Secure remote access – To prevent unauthorized users or a data breach, Penske relies on a strong encryption network for people who access its internal network from an external network. The network includes client VPN for remote access (with two-factor user authentication for end users) and two-factor authentication for access to network equipment and other sensitive environments. The system also logs any changes made to the networking equipment.
24/7 log monitoring and alerting – Penske Logistics works with a large industry-leading partner to perform 24/7 analysis on critical security logs and review intrusion detection and proxy logs. All logs generated by Penske are reviewed in real-time, which allows IT experts to analyze and identify any trends in data security risks.
Annual certified penetration testing – In addition, each year an outside firm and its PCI- and CISSP-certified security experts perform a penetration test of the systems. The test includes ethical hacking as well as physical access testing and social engineering attacks on data centers. This helps the IT staff identify and correct any concerns.
Ongoing security training for Penske associates – The people using the systems are a key link in the data-security chain. Penske Logistics has developed an IT security awareness program for associates. It starts with training that's built into the onboarding process for new hires. A monthly security newsletter and an annual week-long training event help to keep security front and center. Throughout the year, Penske performs monthly periodic in-house phishing attacks against associates and contractors. If someone clicks a potentially dangerous link, they are sent to a coaching page that helps them understand how to recognize and react to email threats.

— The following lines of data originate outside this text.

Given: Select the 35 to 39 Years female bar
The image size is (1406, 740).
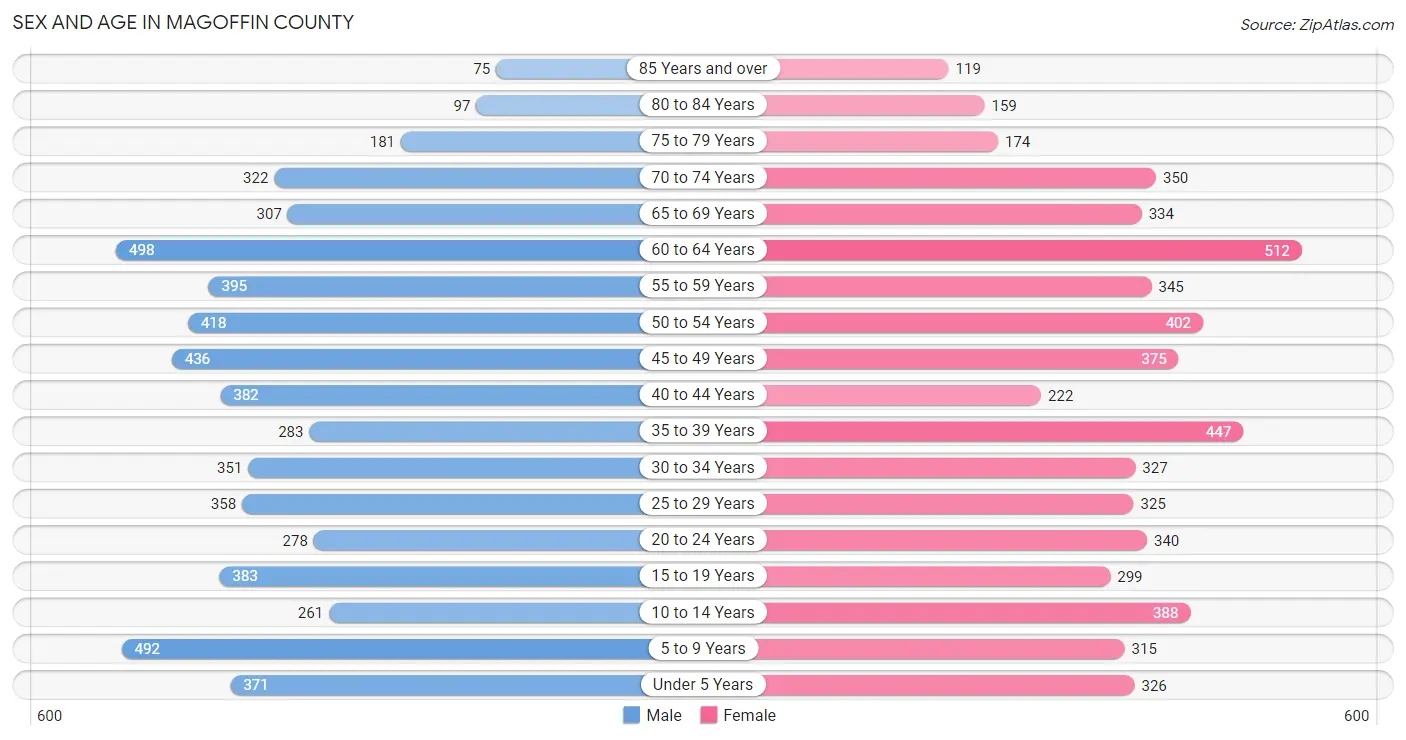Looking at the screenshot, I should [x=1001, y=431].
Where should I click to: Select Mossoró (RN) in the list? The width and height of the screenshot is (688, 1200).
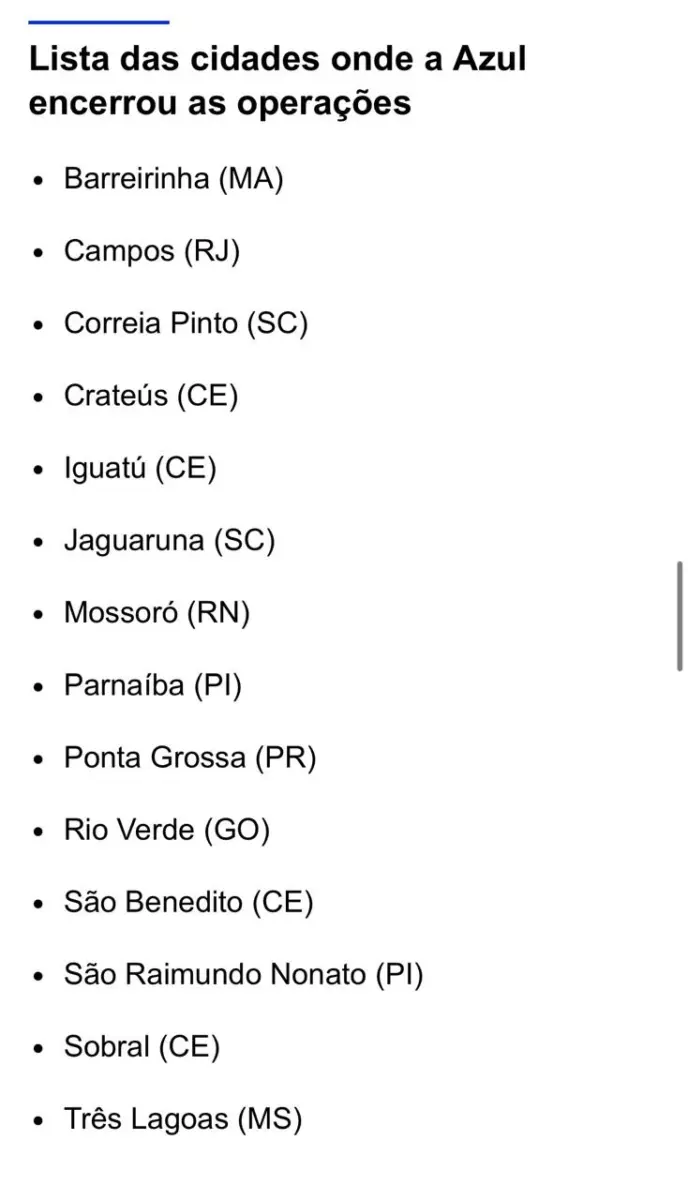pyautogui.click(x=157, y=613)
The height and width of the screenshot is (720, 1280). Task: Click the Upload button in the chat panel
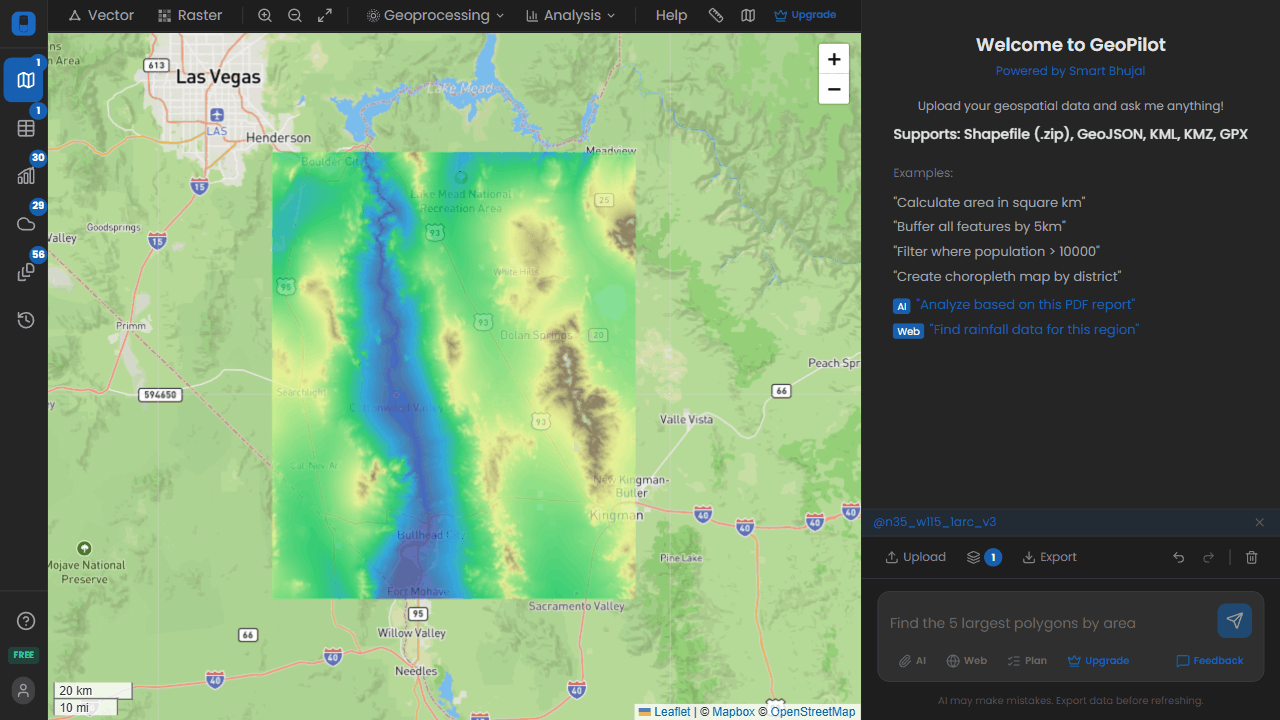pyautogui.click(x=914, y=557)
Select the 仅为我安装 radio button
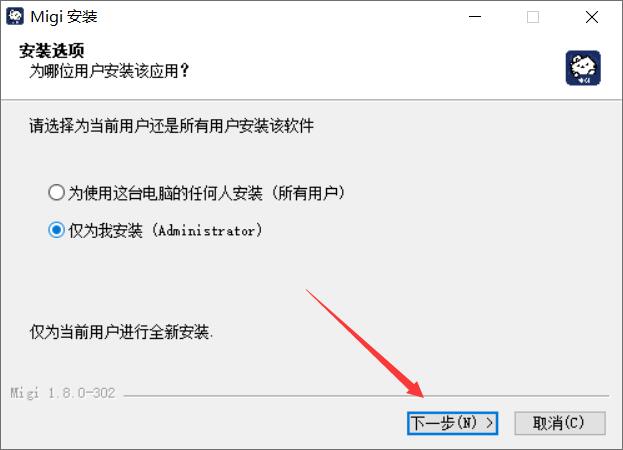623x450 pixels. pyautogui.click(x=56, y=230)
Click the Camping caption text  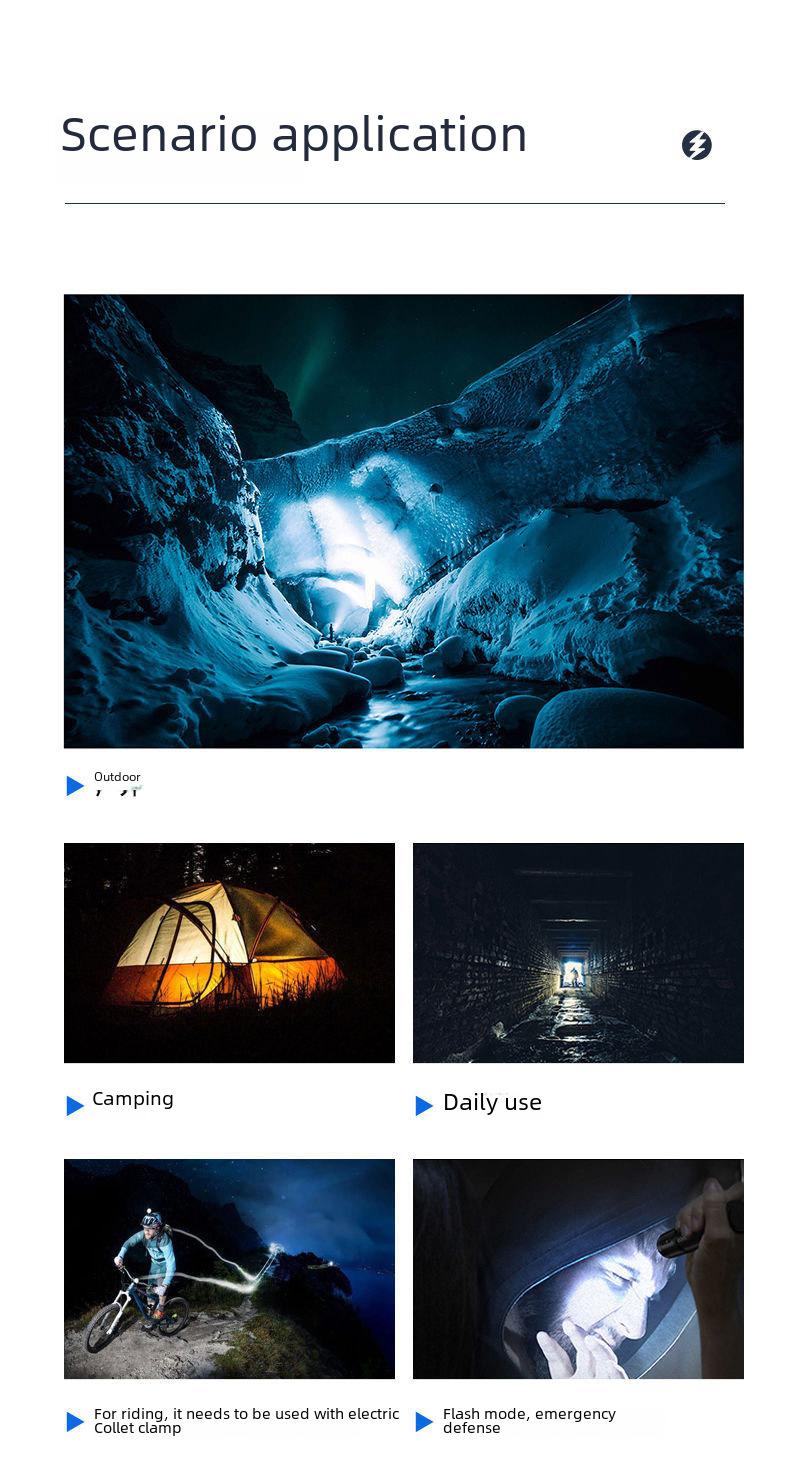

Keeping data safe is an ongoing process, and while we employ industry leading security processes and procedures, no such preventative measure is ever able to prevent all breaches. Our dynamic approach is designed to ensure the network and its IT personnel continually monitor trends and update systems as threats evolve, mitigating the potential for – and impact of – breaches, data loss and disaster recovery.
Your data are extremely valuable. So too is your organization. When you partner with Penske, you can be assured we're working 24/7 to surpass industry standards, keep your data safe and reduce the risk for breaches.
Glossary of Terms:
AES (Advanced Encryption Standard): A specification for the encryption of electronic data established by the U.S. National Institute of Standards and Technology in 2001. It is implemented in software and hardware throughout the world to encrypt sensitive data.
CISSP (Certified Information Systems Security Professional): An independent information security certification governed by the International Information System Security Certification Consortium
PCI (Payment Card Industry): The payment card industry utilizes the Payment Card Industry Data Security Standard (PCI DSS), a proprietary information security standard for organizations that handle branded credit cards from the major card schemes including Visa, MasterCard, American Express, Discover and JCB.
PGP (Pretty Good Privacy): A data encryption and decryption computer program that provides cryptographic privacy and authentication for data communication.
SSL (Secure Sockets Layer): The standard security technology for establishing an encrypted link between a web server and a browser. The SSL link ensures that all data passed between the web server and browsers remain private and integral.
TLS (Transport Layer Security): A cryptographic protocol that provides communications security over a computer network.
VPN (Virtual Private Networks): A virtual point-to-point connection through the use of dedicated connections, virtual tunneling protocols or traffic encryption.